TEHRAN – Iranian Parliament Speaker Ali Larijani has deplored U.S. president’s “inability” to take a wise decision regarding Iran’s “flexibility” in nuclear talks.
Addressing an open session of parliament on Sunday, Larijani censured the U.S. policy of pressure on the Islamic Republic over its nuclear energy program, emphasizing that Tehran will not give in to Washington’s excessive demands.
Larijani said the U.S. is seeking to pressure Iran into accepting its demands over the country’s nuclear issue. "With such a wrong policy during [nuclear] negotiations, he [Obama] would be responsible for the (possible) failure of negotiations since he thinks that he can make Iran incur the cost of his weakness in resolving the internal problems [of the United States].”
He also referred to the recent remarks of the U.S. president who said Washington will continue pressing Tehran until it yields to America’s views on its nuclear issue.
"The U.S. president has said recently that they pressure Iran to accept their view on the nuclear issue. Now the goal that they pursue through holding negotiations with Iran has become clearer; they say that we should surrender to their demand. In which part of the world such a behavior is called ‘negotiation’,” he said.
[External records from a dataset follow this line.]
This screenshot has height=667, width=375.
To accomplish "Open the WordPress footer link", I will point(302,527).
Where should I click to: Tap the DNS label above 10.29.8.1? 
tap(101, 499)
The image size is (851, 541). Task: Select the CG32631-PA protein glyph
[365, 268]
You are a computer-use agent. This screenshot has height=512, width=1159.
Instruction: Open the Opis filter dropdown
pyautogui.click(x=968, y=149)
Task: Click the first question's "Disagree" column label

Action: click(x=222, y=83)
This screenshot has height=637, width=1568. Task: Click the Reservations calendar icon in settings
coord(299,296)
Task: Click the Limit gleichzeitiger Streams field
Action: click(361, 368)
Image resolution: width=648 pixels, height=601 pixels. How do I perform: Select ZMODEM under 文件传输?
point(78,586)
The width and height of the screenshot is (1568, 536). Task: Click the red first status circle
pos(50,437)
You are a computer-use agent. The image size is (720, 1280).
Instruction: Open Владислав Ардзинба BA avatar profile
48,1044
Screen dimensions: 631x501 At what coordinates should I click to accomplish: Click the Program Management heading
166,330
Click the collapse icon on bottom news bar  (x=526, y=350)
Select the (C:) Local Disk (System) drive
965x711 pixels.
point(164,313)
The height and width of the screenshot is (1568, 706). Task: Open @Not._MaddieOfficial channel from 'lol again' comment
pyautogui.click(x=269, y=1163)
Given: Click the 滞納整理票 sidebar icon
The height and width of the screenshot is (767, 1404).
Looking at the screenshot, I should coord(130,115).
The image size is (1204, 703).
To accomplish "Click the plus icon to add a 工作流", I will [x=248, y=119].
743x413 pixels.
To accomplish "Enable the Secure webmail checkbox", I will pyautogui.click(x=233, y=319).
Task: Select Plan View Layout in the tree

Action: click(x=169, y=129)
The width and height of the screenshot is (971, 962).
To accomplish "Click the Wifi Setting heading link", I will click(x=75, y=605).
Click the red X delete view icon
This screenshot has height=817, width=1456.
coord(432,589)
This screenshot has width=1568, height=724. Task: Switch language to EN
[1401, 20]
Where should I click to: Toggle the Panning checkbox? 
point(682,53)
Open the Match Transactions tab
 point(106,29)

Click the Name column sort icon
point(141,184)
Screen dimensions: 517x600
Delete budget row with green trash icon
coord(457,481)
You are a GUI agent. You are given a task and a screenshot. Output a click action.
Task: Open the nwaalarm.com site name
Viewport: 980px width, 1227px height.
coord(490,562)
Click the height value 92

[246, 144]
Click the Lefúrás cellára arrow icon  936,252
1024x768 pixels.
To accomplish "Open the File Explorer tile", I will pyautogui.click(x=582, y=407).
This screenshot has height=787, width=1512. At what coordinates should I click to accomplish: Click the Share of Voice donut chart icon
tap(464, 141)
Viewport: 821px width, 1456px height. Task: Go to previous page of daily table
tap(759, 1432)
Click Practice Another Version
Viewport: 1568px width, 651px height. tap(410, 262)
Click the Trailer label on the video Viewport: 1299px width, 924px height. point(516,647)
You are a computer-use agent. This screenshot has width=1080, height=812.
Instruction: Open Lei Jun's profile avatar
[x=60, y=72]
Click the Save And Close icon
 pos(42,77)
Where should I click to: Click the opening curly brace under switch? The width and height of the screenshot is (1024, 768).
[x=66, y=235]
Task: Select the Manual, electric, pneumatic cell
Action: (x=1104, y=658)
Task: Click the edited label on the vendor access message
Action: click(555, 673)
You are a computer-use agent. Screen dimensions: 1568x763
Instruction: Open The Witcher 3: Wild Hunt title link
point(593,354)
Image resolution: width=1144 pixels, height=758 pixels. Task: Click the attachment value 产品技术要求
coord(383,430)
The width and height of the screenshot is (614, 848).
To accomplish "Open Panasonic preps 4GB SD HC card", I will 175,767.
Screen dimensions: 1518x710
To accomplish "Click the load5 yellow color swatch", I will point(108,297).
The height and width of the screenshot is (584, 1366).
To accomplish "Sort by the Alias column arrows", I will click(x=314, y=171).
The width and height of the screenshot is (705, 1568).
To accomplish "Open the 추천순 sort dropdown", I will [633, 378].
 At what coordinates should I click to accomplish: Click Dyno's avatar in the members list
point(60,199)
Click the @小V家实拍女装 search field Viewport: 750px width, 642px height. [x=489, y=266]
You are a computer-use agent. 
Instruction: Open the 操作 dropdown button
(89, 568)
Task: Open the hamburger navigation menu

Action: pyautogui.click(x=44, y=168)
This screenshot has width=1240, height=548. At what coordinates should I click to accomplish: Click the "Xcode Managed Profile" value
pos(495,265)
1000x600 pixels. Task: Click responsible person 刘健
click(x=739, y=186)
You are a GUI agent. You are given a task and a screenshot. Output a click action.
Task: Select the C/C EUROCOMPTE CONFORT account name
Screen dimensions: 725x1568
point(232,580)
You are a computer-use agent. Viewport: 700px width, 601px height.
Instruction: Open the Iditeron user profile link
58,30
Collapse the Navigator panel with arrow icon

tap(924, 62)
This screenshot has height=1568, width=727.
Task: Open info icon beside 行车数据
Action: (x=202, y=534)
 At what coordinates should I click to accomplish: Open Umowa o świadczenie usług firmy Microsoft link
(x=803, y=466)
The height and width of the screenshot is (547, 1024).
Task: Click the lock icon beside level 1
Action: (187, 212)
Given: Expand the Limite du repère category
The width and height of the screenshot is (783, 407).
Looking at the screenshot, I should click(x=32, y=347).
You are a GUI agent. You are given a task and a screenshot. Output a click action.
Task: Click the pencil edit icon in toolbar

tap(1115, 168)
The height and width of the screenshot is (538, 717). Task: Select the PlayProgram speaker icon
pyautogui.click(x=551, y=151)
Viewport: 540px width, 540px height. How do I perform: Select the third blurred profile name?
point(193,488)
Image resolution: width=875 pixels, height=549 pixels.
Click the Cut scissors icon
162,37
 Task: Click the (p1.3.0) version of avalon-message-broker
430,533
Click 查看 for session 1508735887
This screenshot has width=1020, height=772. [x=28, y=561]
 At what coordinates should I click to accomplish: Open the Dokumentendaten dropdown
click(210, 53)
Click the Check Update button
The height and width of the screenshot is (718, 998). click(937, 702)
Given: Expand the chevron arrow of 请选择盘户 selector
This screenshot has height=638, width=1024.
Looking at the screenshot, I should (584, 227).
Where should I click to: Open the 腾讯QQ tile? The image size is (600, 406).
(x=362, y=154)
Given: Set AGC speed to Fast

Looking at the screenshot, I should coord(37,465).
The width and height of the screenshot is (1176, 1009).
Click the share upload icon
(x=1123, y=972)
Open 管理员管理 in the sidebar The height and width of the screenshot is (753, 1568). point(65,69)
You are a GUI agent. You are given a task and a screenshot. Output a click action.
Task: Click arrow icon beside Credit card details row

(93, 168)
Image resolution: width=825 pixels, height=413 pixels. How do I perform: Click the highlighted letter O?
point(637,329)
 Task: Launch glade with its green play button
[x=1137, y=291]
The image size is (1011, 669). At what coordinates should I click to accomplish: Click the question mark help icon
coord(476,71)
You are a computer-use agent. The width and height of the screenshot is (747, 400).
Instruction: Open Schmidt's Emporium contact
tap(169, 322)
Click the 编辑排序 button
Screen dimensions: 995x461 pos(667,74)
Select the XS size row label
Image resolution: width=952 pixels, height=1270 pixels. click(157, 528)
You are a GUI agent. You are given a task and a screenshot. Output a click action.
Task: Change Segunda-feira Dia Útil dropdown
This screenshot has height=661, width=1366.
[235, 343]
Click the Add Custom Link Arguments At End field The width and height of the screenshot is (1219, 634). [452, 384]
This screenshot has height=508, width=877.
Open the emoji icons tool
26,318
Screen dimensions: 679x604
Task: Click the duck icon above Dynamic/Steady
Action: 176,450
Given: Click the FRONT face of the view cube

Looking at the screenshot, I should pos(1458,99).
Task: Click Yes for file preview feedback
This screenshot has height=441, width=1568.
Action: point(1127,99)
"The U.S. president should know that the Iranian nation will not surrender and with such a wrong policy in the negotiations, he should be held accountable for the (possible) failure of the talks.”
The U.S. Senate Republicans are seeking to put an Iran sanctions bill up for an immediate vote despite that fact that Iran and the 5+1 group (Russia, China, the United States, Britain, France, and Germany) are seeking ways to strike a permanent nuclear deal.
Tehran has said imposing new sanctions runs counter to the Joint Plan of Action, an interim accord signed in Geneva in November 2013.
The Iranian parliament has unambiguously threatened that it will force the government to expedite nuclear activities, including enriching uranium to higher purity usable in powering medical research reactors and ships.